Développé par Game Freak, le studio mondialement connu pour Pokémon, Beast of Reincarnation arrivait avec une pression considérable sur les épaules. Présenté comme un action-RPG solo nerveux, porté par des affrontements rapides et une direction ambitieuse, le titre avait rapidement attiré l’attention des joueurs. Entre ses inspirations évoquant NieR: Automata et Sekiro: Shadows Die Twice, il semblait avoir les armes pour s’imposer comme l’une des surprises majeures de l’année.
Les premiers verdicts sont désormais tombés, et l’accueil critique apparaît nettement plus mesuré que prévu. Avec un score d’environ 73 sur Metacritic, Beast of Reincarnation signe un lancement correct, mais loin du raz-de-marée espéré. Les critiques saluent globalement l’intention, l’énergie des combats et certaines idées de mise en scène, mais soulignent aussi de nombreuses faiblesses qui empêchent l’aventure de réellement prendre son envol.

Le principal point noir concerne les performances techniques, notamment sur PC et Xbox. Plusieurs retours évoquent une optimisation inégale, avec des ralentissements, des problèmes de fluidité et des soucis d’affichage qui nuisent à l’immersion. La version PS5 semble légèrement mieux s’en sortir, mais elle n’échappe pas totalement aux défauts techniques. Si certains de ces problèmes peuvent être corrigés via des mises à jour, ils pèsent déjà lourdement sur la première impression laissée par le jeu.

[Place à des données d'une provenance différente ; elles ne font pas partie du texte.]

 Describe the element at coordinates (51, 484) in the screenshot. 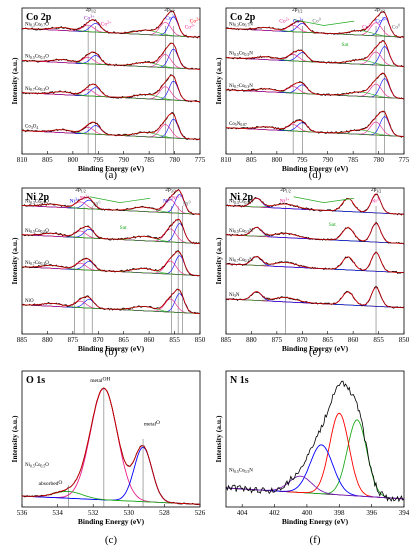

I see `peak-annotation: absorbedO` at that location.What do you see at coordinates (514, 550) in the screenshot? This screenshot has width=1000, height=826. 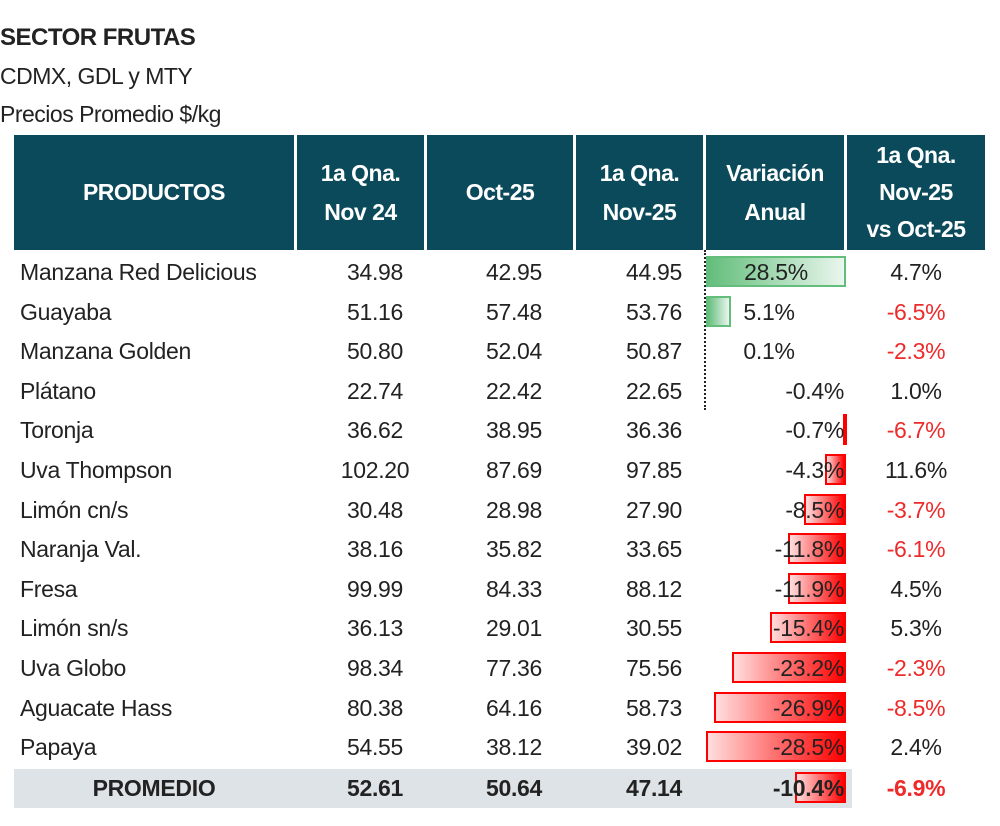 I see `price-oct25: 35.82` at bounding box center [514, 550]. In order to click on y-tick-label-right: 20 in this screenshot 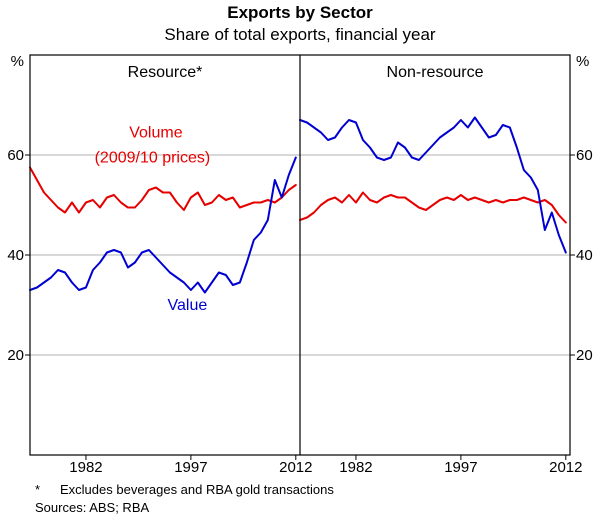, I will do `click(584, 356)`.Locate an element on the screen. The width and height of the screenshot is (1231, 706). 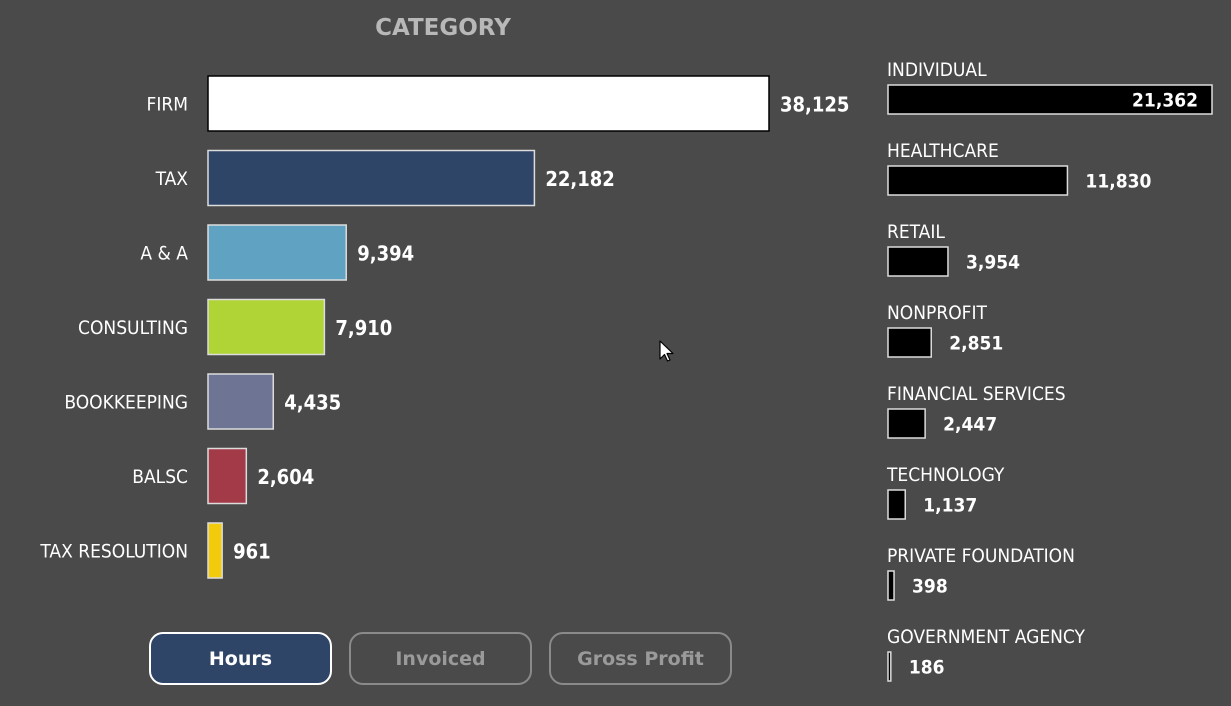
industry-value-nonprofit: 2,851 is located at coordinates (976, 344).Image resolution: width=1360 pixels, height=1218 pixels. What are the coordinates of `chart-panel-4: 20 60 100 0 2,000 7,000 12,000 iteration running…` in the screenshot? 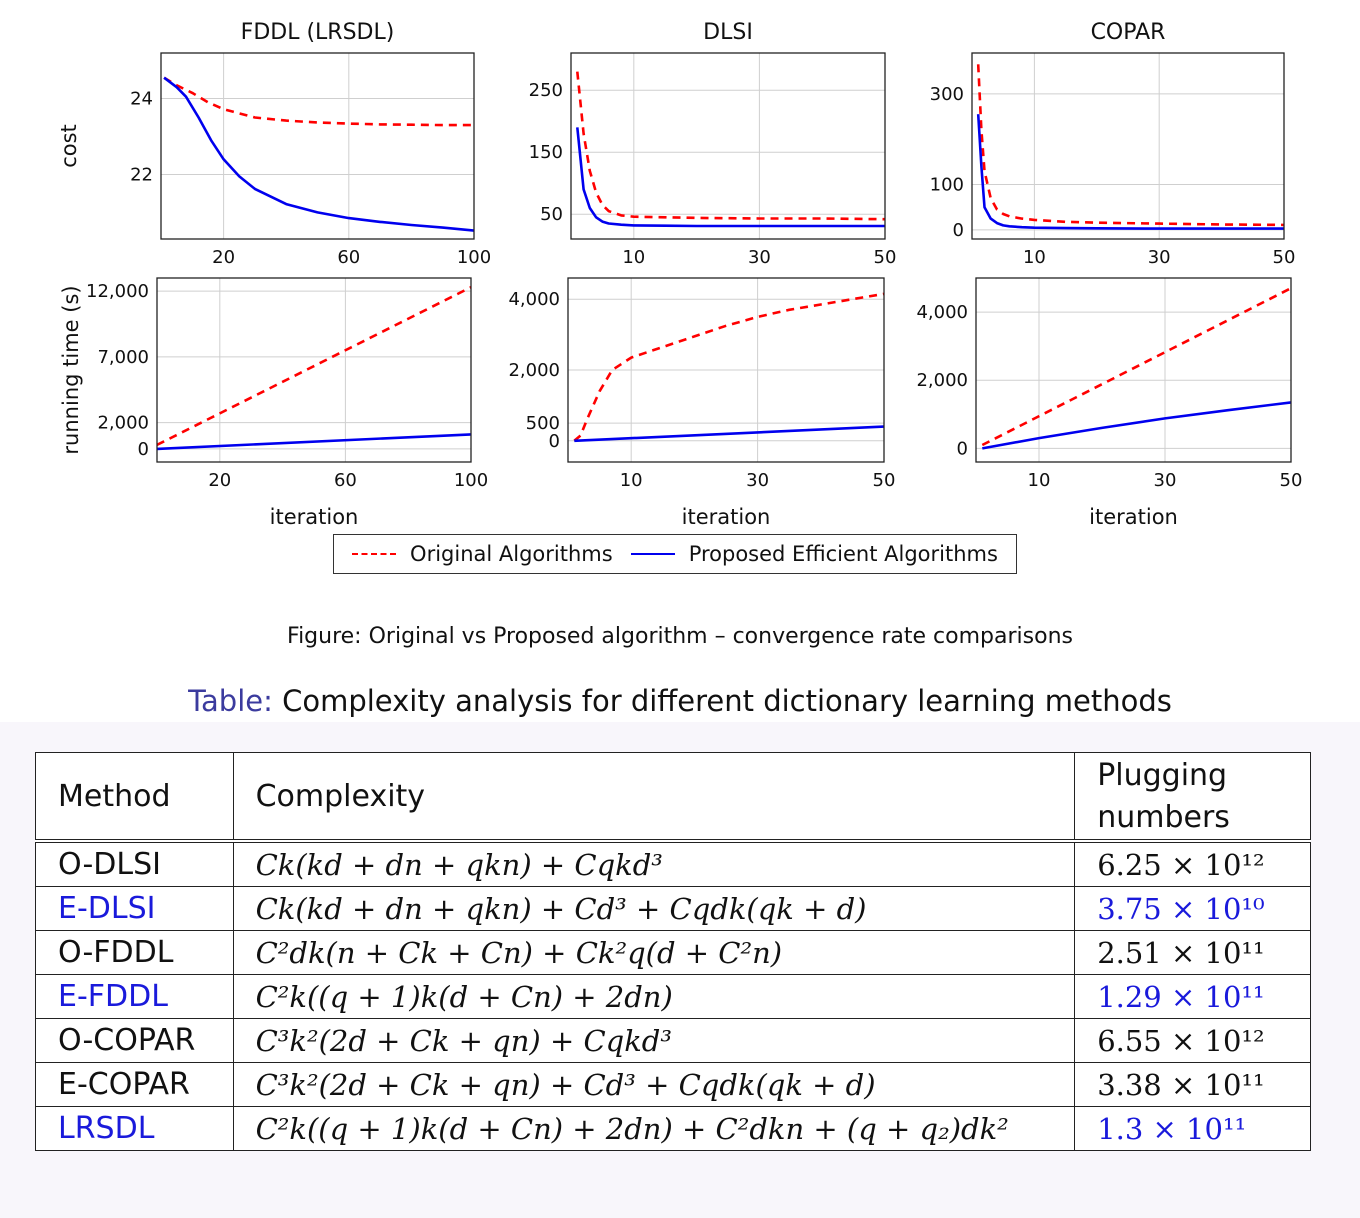 It's located at (274, 403).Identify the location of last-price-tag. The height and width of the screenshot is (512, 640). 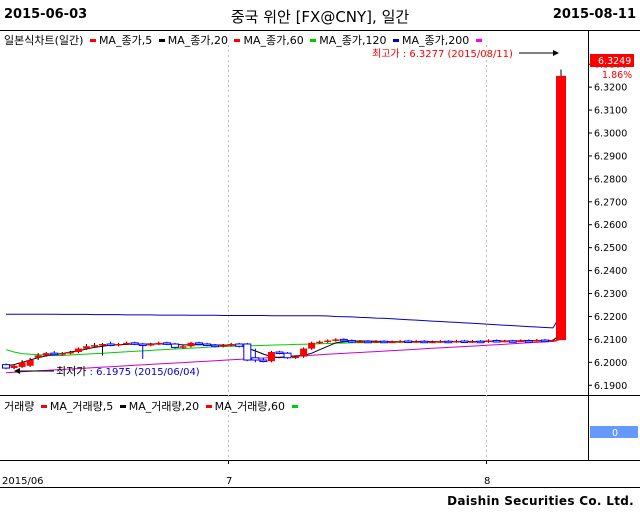
(612, 60).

Au-delà de l’aspect technique, Beast of Reincarnation souffre également de limites plus profondes dans sa structure. Les critiques pointent une certaine répétitivité dans les séquences de jeu, un bestiaire qui manque de variété et des combats de boss qui peinent à marquer les esprits. Malgré un système de combat jugé prometteur, l’expérience semble perdre en intensité au fil des heures, faute de renouvellement suffisant.
Le monde semi-ouvert du jeu divise lui aussi. Sur le papier, son ampleur pouvait laisser espérer une exploration riche et organique. Dans les faits, plusieurs reviewers estiment que les environnements manquent de densité et de véritables points d’intérêt. L’univers possède une identité visuelle et une ambition évidente, mais il donne parfois l’impression d’être plus vaste que réellement vivant, ce qui limite l’envie d’explorer chaque recoin.
Cette réception mitigée est d’autant plus notable que Beast of Reincarnation portait l’image d’un projet majeur pour Game Freak en dehors de l’univers Pokémon. Le studio cherchait ici à démontrer une autre facette de son savoir-faire, avec un titre plus sombre, plus mature et plus orienté action. L’ambition est bien présente, et certains passages laissent entrevoir un vrai potentiel, mais l’ensemble semble manquer de finition pour rivaliser avec les références du genre.
En conclusion, Beast of Reincarnation n’est pas un échec critique, mais il apparaît clairement comme une occasion manquée. Son combat dynamique, son univers intrigant et ses ambitions artistiques lui permettent de rester intéressant, mais ses problèmes techniques, sa répétitivité et son manque de densité freinent fortement son impact. Game Freak livre ici une proposition audacieuse, mais pas suffisamment maîtrisée pour répondre pleinement aux énormes attentes qui l’entouraient.